### Task prompt:
The response should repeat word for word every line below from the one with "Expand the tackles attribute plus icon" to the one with "Task: Tick the Inactive checkbox", inclusive, and nothing else; leave pictures out.

Data for analysis START

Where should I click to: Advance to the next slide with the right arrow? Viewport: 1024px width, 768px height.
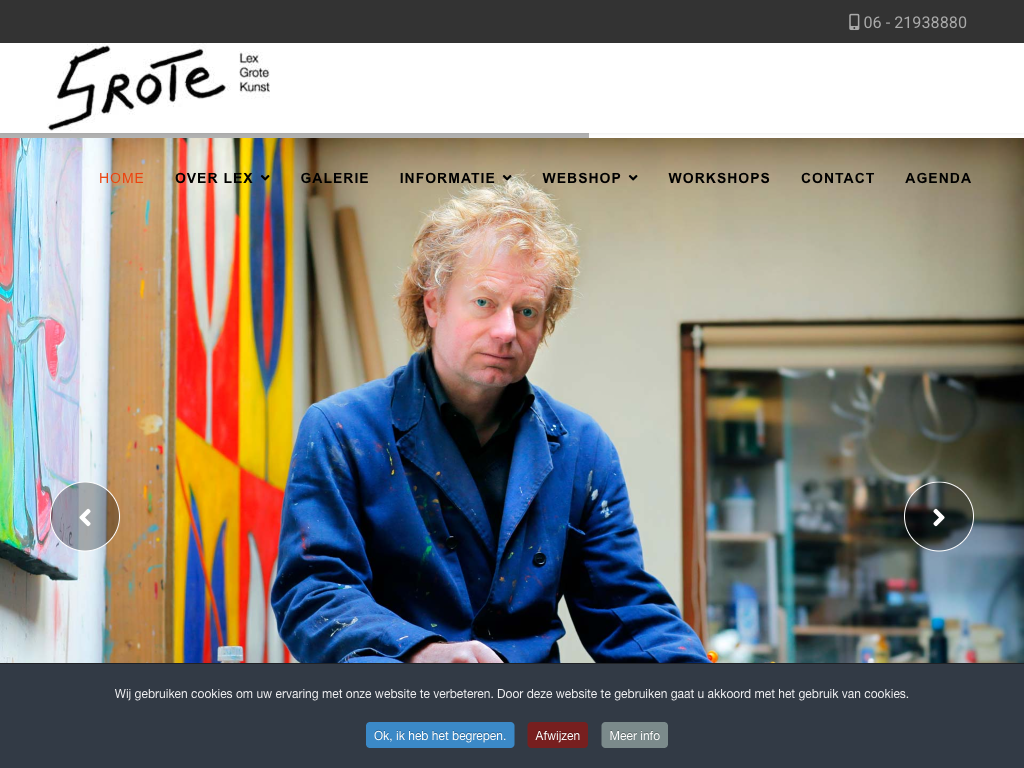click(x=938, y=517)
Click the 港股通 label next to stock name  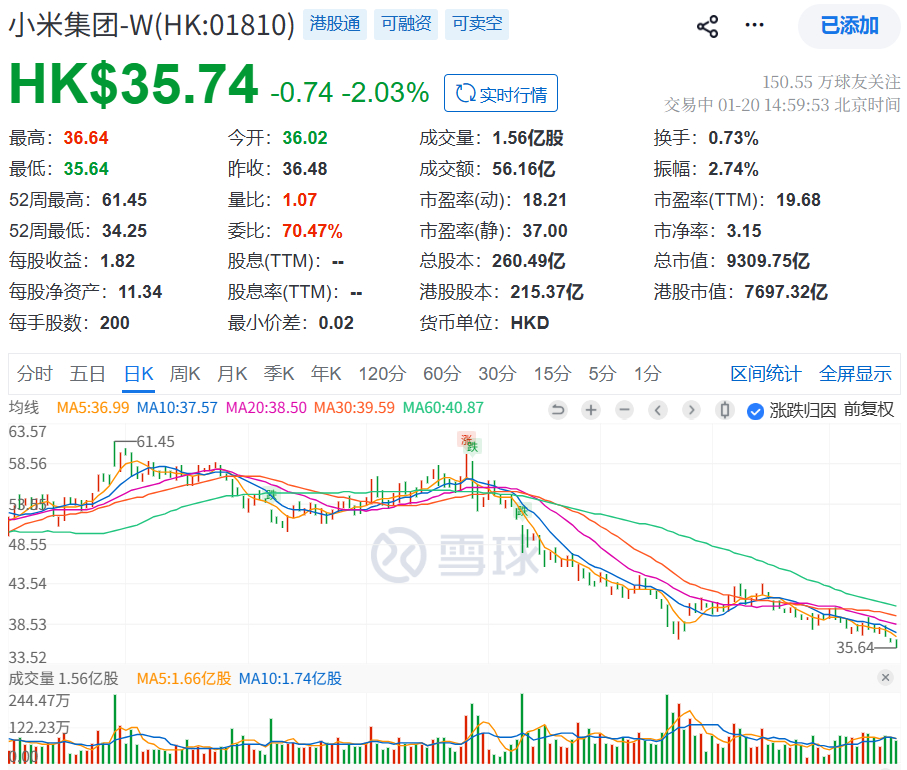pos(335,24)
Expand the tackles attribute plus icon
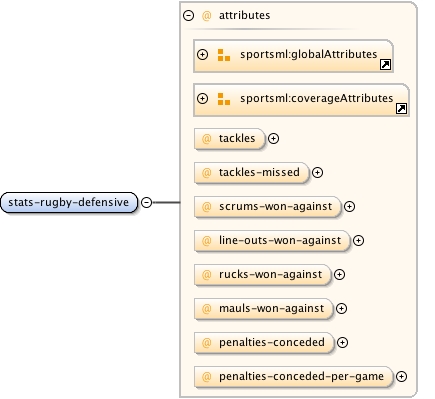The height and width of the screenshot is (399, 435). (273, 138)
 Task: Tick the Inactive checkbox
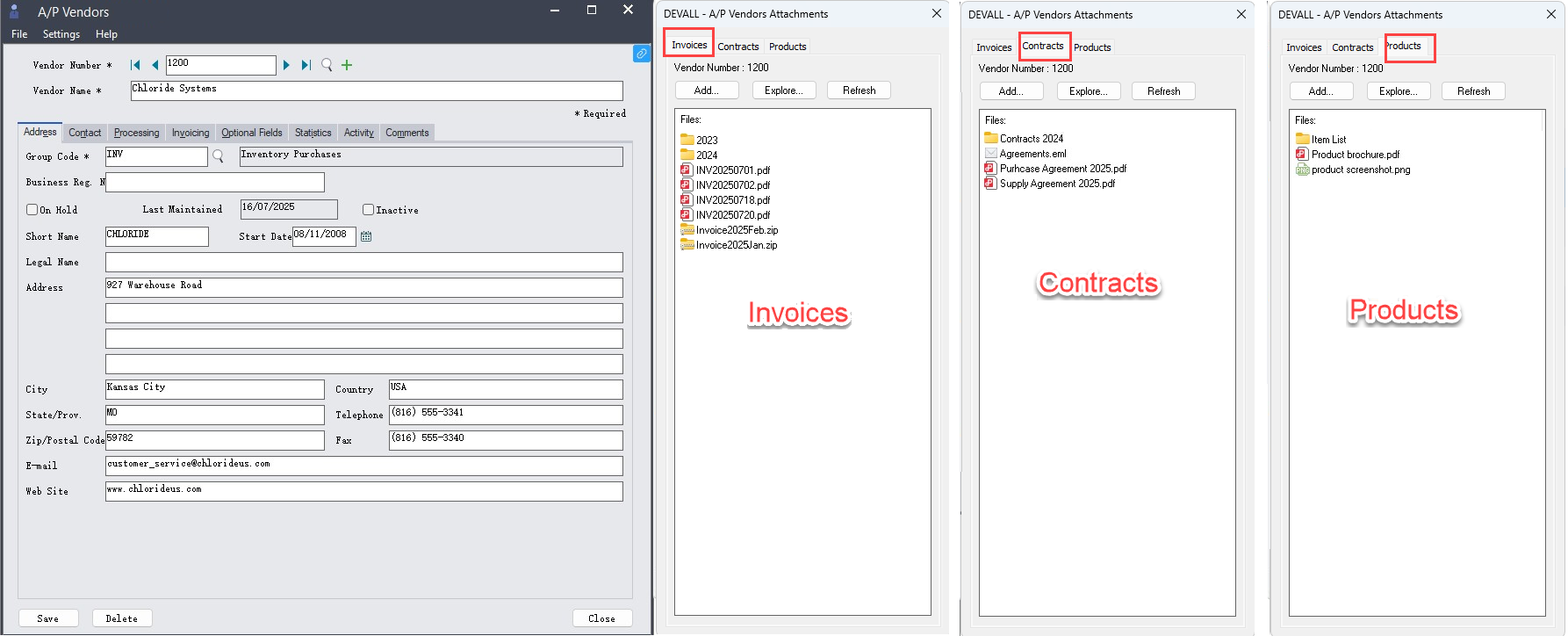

Data for analysis END
Data for analysis START

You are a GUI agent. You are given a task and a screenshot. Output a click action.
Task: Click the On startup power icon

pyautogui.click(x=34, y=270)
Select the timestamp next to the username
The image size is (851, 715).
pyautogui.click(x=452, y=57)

Data for analysis END

### Output:
Expand the tackles attribute plus icon
The height and width of the screenshot is (399, 435). (273, 138)
 Task: Tick the Inactive checkbox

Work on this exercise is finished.